Job:
Copy the data below line for line, leaving the pictures out of your answer.

A block of data:

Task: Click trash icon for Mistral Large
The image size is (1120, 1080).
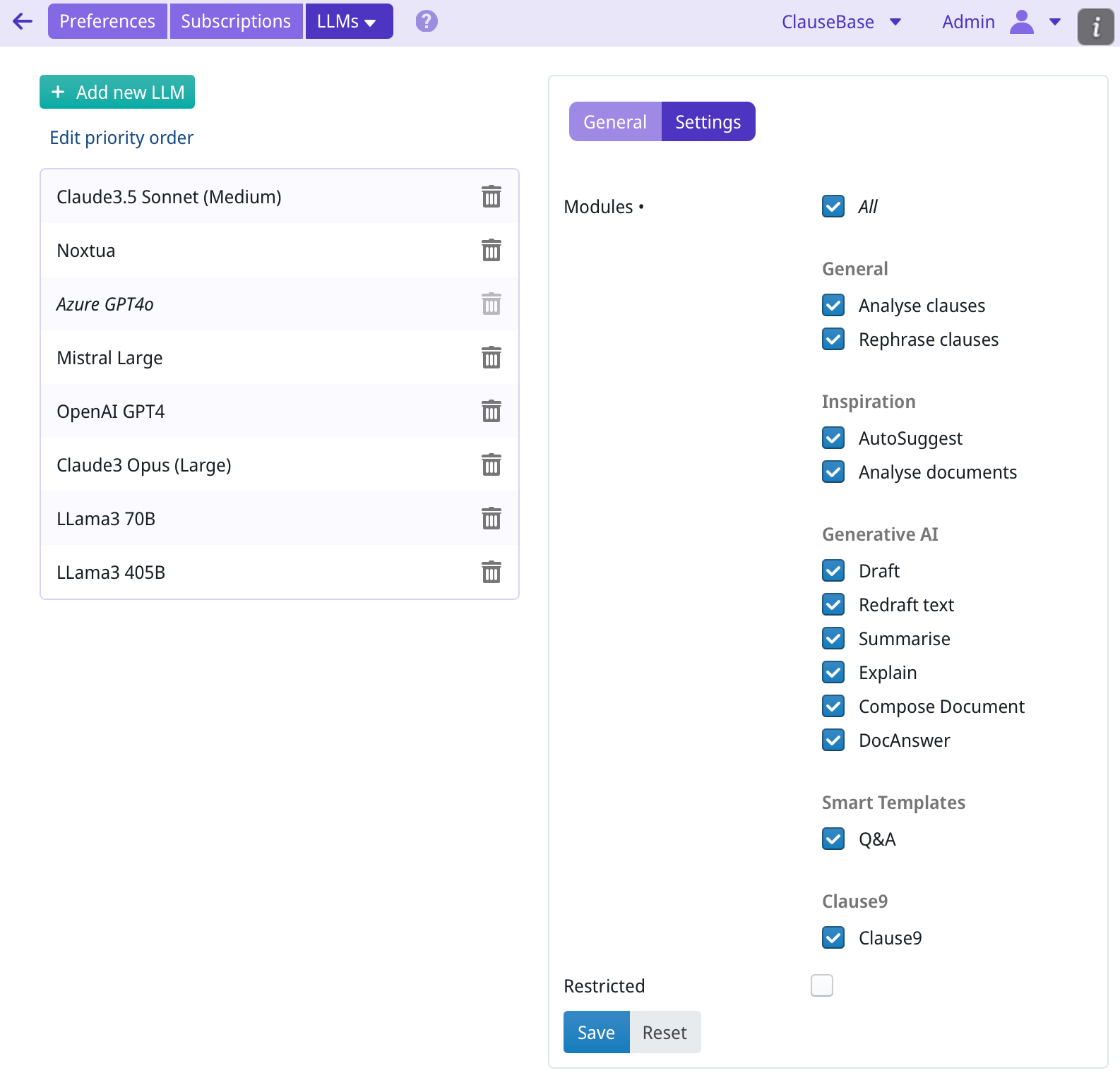Action: tap(492, 358)
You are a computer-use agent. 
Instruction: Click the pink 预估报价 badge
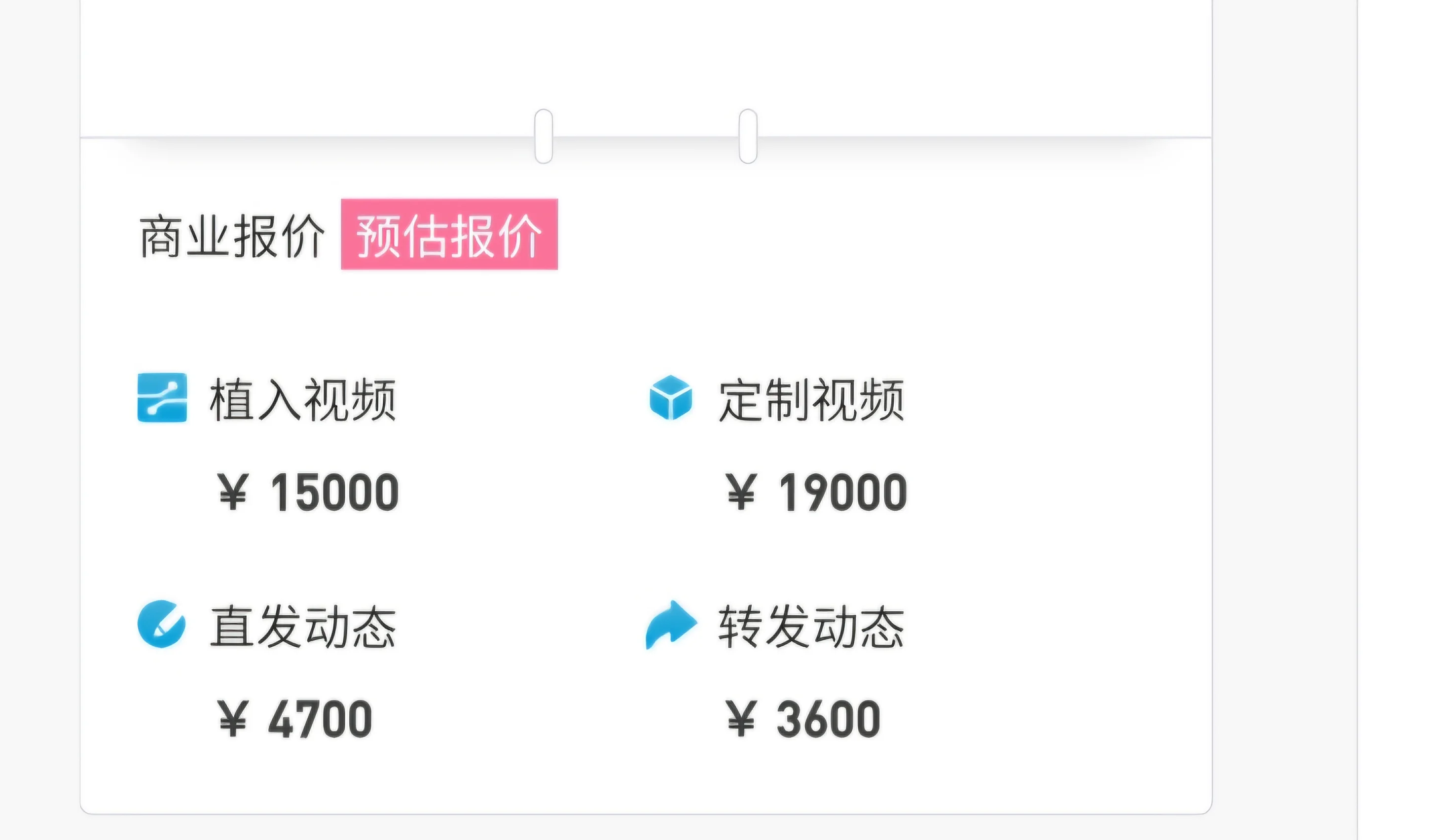point(449,234)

The reply:
Task: Click trash icon for Mistral Large
The image size is (1120, 1080).
Action: tap(492, 358)
You are a computer-use agent. 
Instruction: Click the pink 预估报价 badge
point(449,234)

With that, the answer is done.